- Haridih Location within Bihar Haridih Location within India
- Coordinates: 26°00′20″N 86°06′37″E﻿ / ﻿26.00556°N 86.11028°E
- Country: India
- State: Bihar
- District: Darbhanga
- Block: Baheri

Government
- • Type: Sarpanch

Area
- • Total: 28.68 km^{2} (11.07 sq mi)
- Elevation: 54 m (177 ft)

Population (2011)
- • Total: 32,612
- • Density: 1,137/km^{2} (2,945/sq mi)

Languages
- • Common: Maithili, Hindi
- Time zone: UTC+5:30 (IST)
- PIN: 847201
- STD code: 06272
- Vehicle registration: BR-07

= Haridih, Darbhanga =

Village in Bihar, India

Haridih, or Habidih, is a village in northern Bihar, India. It belongs to Baheri Block, in the south of Darbhanga District. The village had a population of 32,612 as of the 2011 census.

== Geography ==
Haridih lies approximately 27 kilometres southeast of the district capital Darbhanga.

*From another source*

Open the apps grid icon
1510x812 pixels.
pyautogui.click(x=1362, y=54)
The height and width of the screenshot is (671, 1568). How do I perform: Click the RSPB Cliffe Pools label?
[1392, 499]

The village spans an area of 2,868 hectares.

== Demographics ==
Haridih had a reported 32,612 inhabitants at the end of 2011, among whom 17,171 were males and 15,441 were females. The working population made up 35% of the total population. The overall literacy rate was 43.23%, with 9,390 of the male population and 4,707 of the female population being literate.